Posted by Peter Krempa 1 week, 5 days ago
On Mon, Apr 26, 2021 at 17:23:15 +0800, gongwei@smartx.com wrote:
>     When stop libvirtd is used, libvirtd exits the eventloop and cleans up
>     the driverState first. Then release threadPool. If the workers thread
>     is still executing at this time, it needs to access driverState.
>     If the value in driverState is not judged at this time, direct access
>     will cause an abnormal exit and damage the cache file of libvirt.
> 
>     In our example, the migration task is in progress at this time,
>     the source is waiting for the target libvirtd dstFinish to return,
>     the source libvirtd is stopped, and a crash occurs. After start libvirtd,
>     the corresponding virtual machine process cannot be managed by libvirt

This explanation seems to suggest that this happens when you are
shutting down libvirtd ...

>     stack:
>     #0  virSecurityManagerGetNested (mgr=0x7f76141143c0) at security/security_manager.c:1033
>     1033	    if (STREQ("stack", mgr->drv->name))
>     (gdb) bt
>     #0  virSecurityManagerGetNested (mgr=0x7f76141143c0) at security/security_manager.c:1033
>     #1  0x00007f761c31660e in virQEMUDriverCreateCapabilities (driver=driver@entry=0x7f7614111060)
>         at qemu/qemu_conf.c:1043

... so I'd say that calling this function would be invalid in the first
place.

>     #2  0x00007f761c3168b3 in virQEMUDriverGetCapabilities (driver=0x7f7614111060,
>         refresh=<optimized out>) at qemu/qemu_conf.c:1103
>     #3  0x00007f761c334d16 in qemuMigrationCookieXMLParse (flags=32, ctxt=0x7f76040040c0,
>         doc=0x7f76040425c0, driver=0x7f7614111060, mig=0x7f760400ee10)
>         at qemu/qemu_migration_cookie.c:1209
>     #4  qemuMigrationCookieXMLParseStr (flags=32,
>         xml=0x7f7604004580 "<qemu-migration>\n  <name>519ed304-375a-4819-a2d5-2f0ba662b9bc</name>
>         049152ab-efdf-4aaf-ab08-b57ac1816351</uuid>
>         <hostname>gongwei-nestedcluster-20210330042359-1</me>
>         <hostuuid>41d69"..., driver=0x7f7614111060, mig=0x7f760400ee10)
>         at qemu/qemu_migration_cookie.c:1404
>     #5  qemuMigrationEatCookie (driver=driver@entry=0x7f7614111060, dom=dom@entry=0x7f7604001ac0,

This function was renamed in v6.8.0-17-g43f0944f66 so this backtrace
comes from an old version. Which version did you observe the bug in?

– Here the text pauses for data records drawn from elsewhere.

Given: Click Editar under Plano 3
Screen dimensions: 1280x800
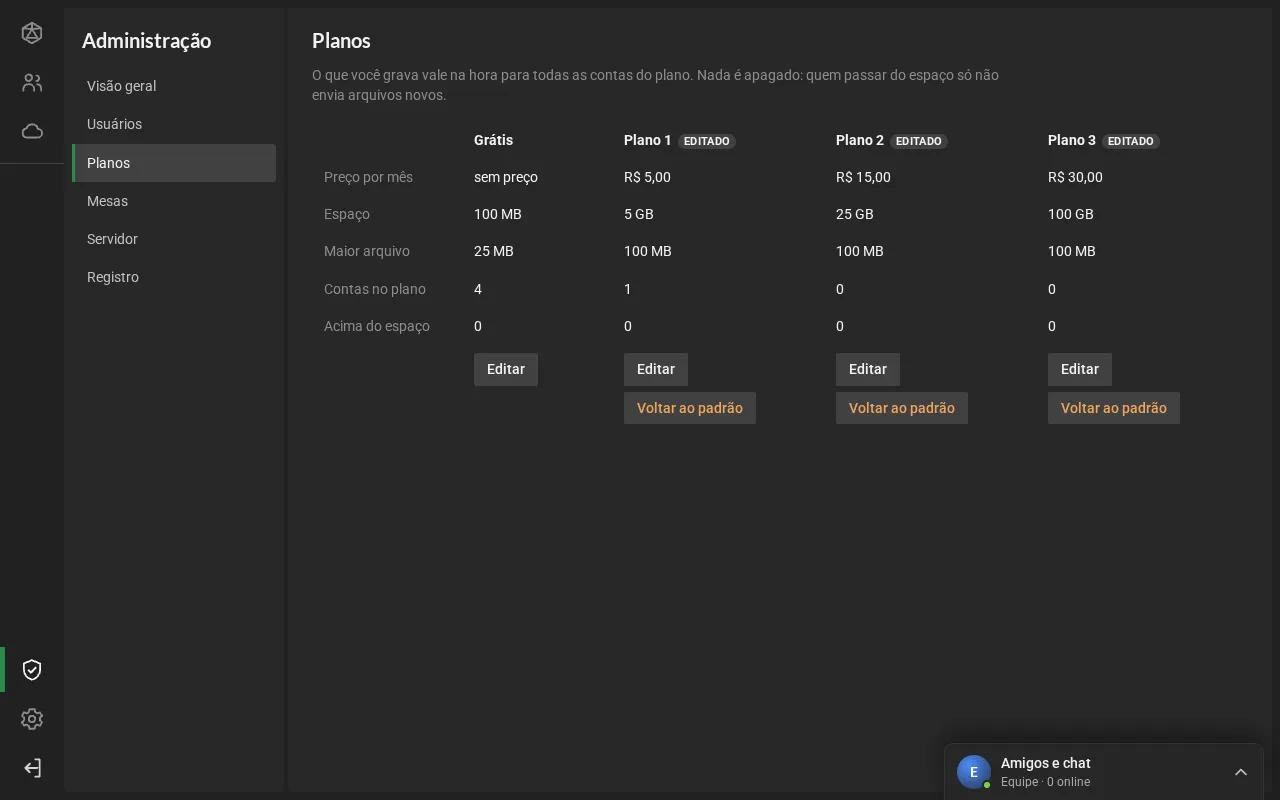Looking at the screenshot, I should (x=1080, y=369).
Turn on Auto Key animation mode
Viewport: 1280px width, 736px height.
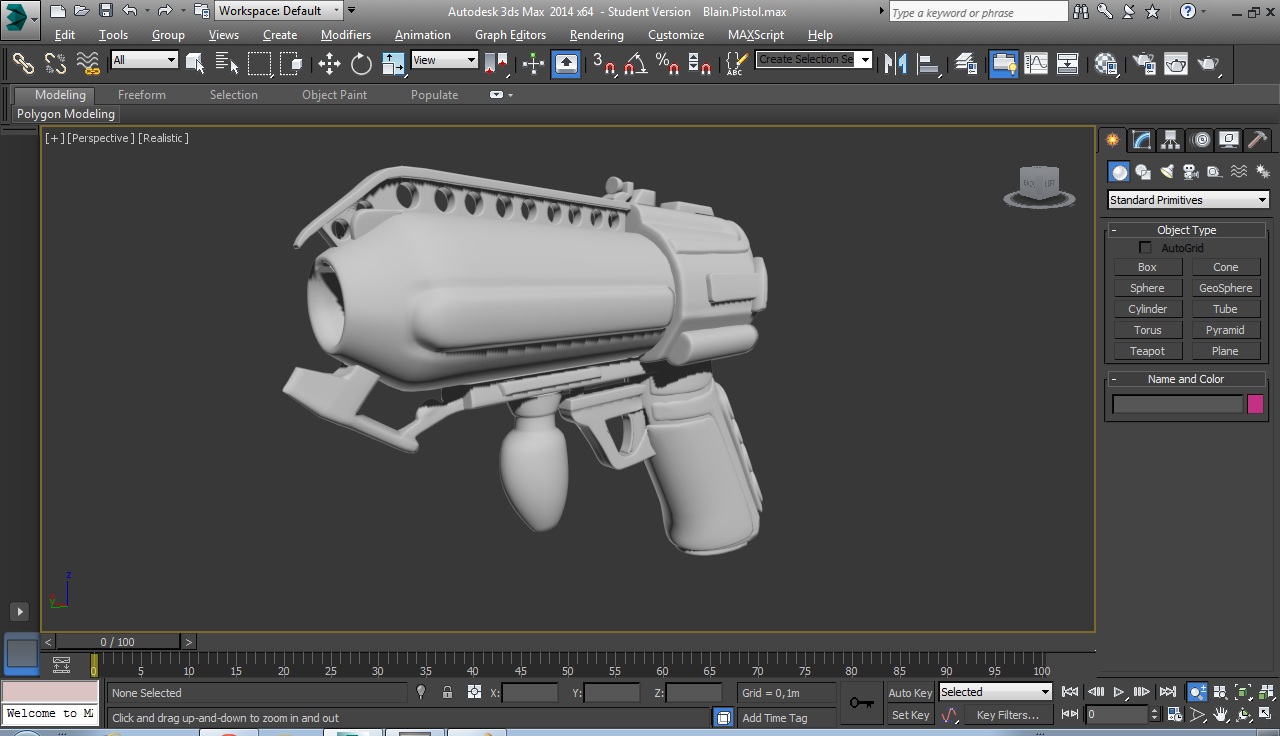coord(909,692)
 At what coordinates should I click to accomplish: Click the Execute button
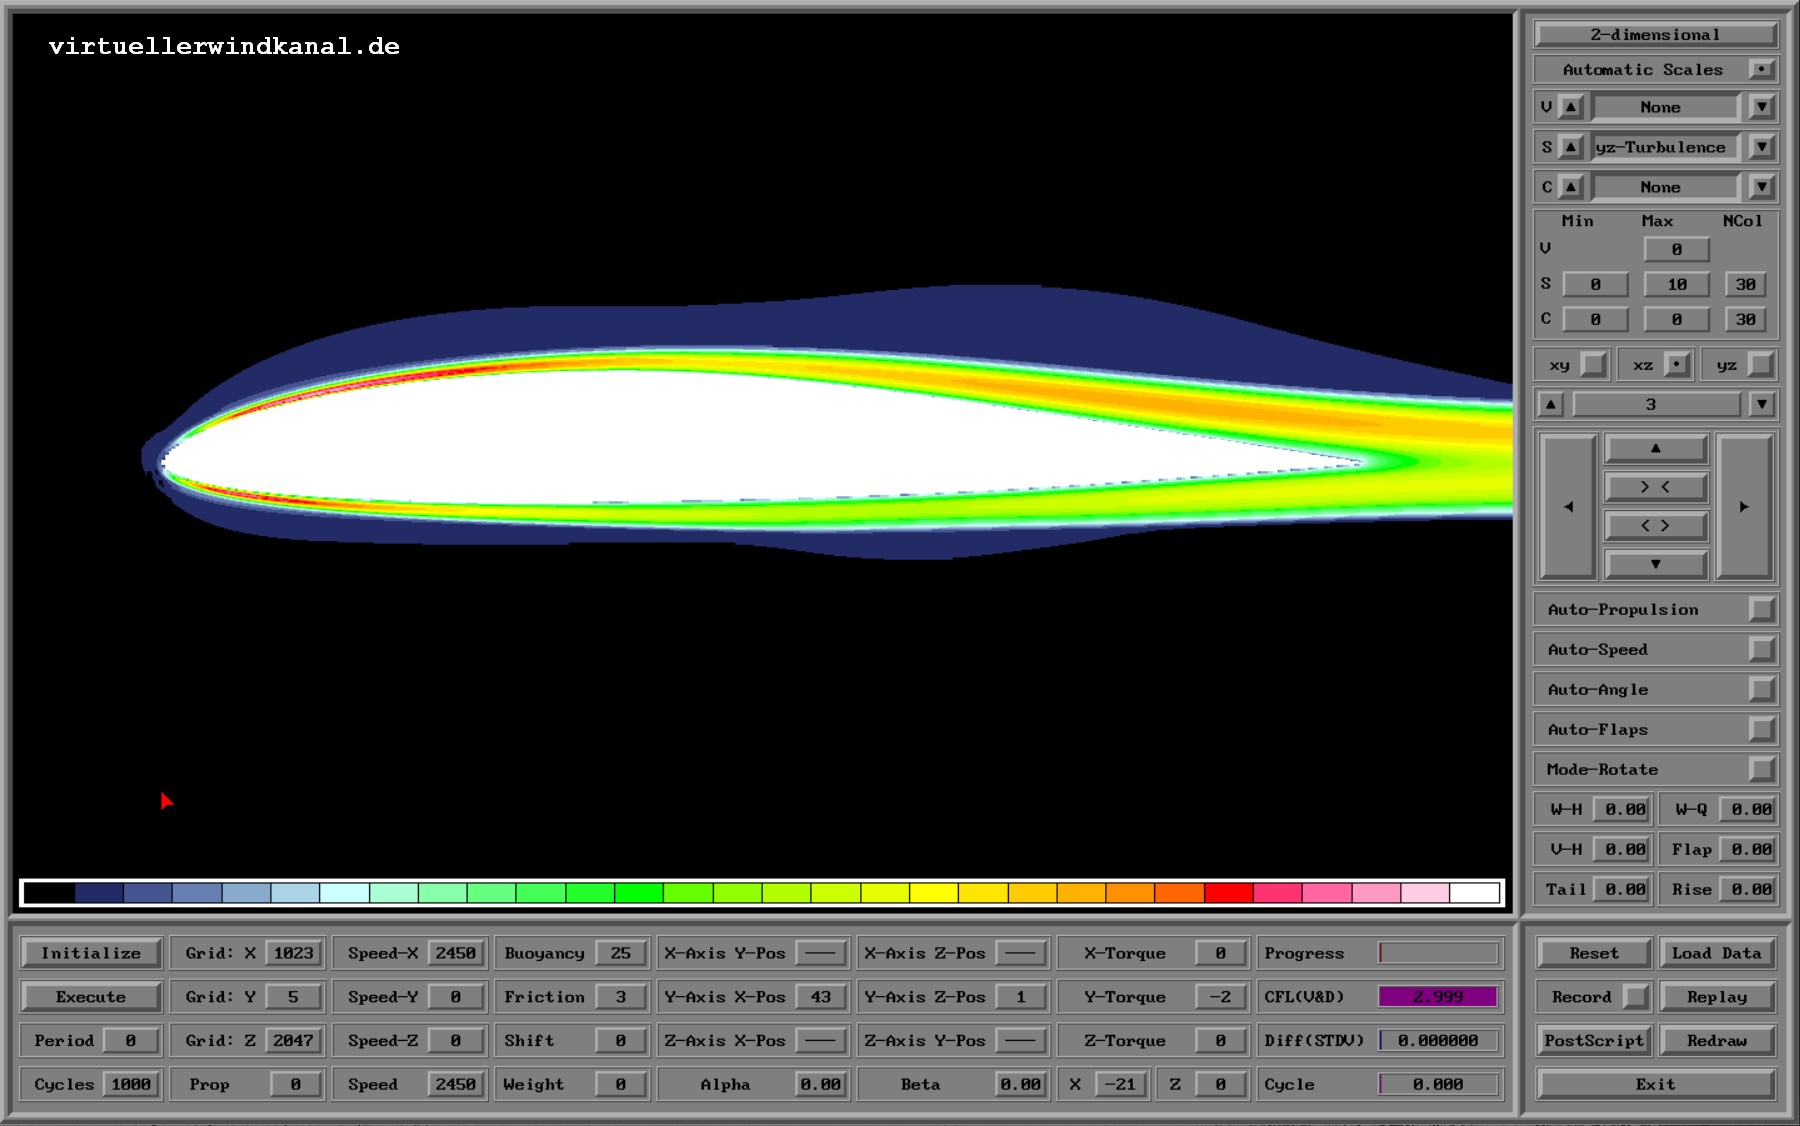[91, 997]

I'm asking because around v6.7.0-71-g399039a6b1 libvirt's shutdown code
was modified to actually wait for threads, so the bug as you are
describing it may no longer be valid.

In case you can reproduce it with upstream libvirtd which this patch
should be against please also include some reasonable steps to show that
it's still happening or at least a recent backtrace.